START Supplied data

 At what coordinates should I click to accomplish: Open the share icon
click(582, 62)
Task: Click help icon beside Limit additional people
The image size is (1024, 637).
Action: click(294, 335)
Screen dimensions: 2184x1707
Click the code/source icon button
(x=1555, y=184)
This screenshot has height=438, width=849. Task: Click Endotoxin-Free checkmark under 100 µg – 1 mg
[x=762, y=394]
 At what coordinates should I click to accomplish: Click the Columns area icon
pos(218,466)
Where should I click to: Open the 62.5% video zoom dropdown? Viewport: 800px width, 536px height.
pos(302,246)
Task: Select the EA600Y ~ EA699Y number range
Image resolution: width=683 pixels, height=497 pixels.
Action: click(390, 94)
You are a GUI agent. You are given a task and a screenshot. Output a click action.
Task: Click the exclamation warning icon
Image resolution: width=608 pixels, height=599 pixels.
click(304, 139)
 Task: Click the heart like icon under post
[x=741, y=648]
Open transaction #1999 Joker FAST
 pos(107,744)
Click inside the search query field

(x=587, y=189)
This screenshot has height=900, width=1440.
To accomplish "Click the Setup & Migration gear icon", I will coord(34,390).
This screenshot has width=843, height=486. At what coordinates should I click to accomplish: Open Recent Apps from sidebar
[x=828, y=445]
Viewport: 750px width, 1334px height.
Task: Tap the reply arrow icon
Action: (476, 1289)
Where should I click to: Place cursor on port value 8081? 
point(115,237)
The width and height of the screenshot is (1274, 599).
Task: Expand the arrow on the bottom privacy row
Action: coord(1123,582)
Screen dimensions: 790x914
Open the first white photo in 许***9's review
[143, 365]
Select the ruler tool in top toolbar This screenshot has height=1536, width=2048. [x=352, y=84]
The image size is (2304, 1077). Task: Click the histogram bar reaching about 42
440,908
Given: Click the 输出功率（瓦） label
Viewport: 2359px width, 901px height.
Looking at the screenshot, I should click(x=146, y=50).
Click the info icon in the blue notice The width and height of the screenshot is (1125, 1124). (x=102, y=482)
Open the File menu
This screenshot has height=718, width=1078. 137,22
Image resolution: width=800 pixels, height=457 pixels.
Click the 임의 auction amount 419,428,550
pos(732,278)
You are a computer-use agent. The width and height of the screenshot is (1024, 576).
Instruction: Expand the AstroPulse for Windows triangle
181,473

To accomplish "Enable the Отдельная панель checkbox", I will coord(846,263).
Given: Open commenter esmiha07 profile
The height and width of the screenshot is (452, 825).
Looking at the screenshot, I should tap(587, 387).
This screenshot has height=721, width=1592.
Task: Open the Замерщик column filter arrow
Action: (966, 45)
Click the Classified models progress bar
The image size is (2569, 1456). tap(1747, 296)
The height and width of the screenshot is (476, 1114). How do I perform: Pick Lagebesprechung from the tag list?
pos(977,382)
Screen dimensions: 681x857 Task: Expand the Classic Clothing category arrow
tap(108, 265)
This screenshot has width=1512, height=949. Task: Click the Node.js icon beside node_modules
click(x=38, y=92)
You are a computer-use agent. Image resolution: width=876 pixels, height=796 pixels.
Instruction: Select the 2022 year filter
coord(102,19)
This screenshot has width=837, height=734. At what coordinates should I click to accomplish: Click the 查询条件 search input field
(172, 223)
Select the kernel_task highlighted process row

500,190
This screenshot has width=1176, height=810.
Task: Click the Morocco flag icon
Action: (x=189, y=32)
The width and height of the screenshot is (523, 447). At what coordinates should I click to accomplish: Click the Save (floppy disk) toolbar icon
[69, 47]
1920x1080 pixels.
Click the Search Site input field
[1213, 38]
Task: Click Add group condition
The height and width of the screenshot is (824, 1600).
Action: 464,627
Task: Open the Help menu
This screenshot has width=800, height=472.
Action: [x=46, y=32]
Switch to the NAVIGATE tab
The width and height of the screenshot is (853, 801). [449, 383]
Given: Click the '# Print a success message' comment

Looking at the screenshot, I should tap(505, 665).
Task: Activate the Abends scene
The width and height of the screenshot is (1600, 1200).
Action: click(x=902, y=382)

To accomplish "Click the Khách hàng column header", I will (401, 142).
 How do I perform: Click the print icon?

END Supplied data

■ Exercise objective:
Whenever the word "will" occurs in a line of the listing above, return that line.

■ Completed task:
To accomplish "Click the Setup & Migration gear icon", I will coord(34,390).
To accomplish "Enable the Отдельная панель checkbox", I will coord(846,263).
To accomplish "Click the Khách hàng column header", I will (401, 142).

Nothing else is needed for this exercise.